The task: Set down exactly, from the records below, the line with "Click the line connecting steps 2 and 3" through the line with "Given: Select the ECN column heading", and nothing else.

Extracted records:
______________________________

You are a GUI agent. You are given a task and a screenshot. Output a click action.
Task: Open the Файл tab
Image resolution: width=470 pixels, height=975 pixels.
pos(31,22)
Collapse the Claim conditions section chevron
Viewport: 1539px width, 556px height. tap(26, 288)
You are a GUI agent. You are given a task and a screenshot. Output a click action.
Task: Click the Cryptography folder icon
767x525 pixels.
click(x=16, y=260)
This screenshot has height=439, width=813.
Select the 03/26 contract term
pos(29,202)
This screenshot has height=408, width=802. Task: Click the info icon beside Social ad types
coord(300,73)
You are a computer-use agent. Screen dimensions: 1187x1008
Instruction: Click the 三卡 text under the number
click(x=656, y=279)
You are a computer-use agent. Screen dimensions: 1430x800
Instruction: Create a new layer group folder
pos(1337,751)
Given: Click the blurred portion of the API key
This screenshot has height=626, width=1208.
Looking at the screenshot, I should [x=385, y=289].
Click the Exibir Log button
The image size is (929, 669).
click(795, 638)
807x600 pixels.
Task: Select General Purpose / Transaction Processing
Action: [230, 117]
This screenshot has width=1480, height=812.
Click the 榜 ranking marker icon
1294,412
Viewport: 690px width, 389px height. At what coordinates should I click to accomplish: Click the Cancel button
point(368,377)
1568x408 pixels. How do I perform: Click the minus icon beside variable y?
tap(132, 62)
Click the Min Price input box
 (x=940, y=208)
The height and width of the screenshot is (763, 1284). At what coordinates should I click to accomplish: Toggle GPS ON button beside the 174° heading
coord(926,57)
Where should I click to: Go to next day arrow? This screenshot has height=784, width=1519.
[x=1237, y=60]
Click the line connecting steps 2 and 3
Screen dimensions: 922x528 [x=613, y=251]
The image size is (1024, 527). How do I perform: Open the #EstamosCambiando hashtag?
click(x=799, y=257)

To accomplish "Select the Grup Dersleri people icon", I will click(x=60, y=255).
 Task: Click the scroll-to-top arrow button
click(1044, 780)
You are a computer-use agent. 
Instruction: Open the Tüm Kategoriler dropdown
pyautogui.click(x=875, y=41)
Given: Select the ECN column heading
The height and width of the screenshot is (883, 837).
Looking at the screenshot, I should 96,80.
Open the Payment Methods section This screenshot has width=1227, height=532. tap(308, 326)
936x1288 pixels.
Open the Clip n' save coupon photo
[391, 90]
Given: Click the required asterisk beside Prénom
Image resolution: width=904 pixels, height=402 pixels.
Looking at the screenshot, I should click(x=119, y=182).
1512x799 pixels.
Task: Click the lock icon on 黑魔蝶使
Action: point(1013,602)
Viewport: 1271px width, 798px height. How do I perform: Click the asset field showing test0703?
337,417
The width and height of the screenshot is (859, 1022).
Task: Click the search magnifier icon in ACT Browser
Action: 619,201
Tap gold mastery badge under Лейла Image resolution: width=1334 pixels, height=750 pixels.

______________________________

Answer box:
Click the line connecting steps 2 and 3
Screen dimensions: 922x528 [x=613, y=251]
The image size is (1024, 527). How do I perform: Open the #EstamosCambiando hashtag?
click(x=799, y=257)

To accomplish "Select the Grup Dersleri people icon", I will click(x=60, y=255).
 Task: Click the scroll-to-top arrow button
click(1044, 780)
You are a computer-use agent. 
Instruction: Open the Tüm Kategoriler dropdown
pyautogui.click(x=875, y=41)
Given: Select the ECN column heading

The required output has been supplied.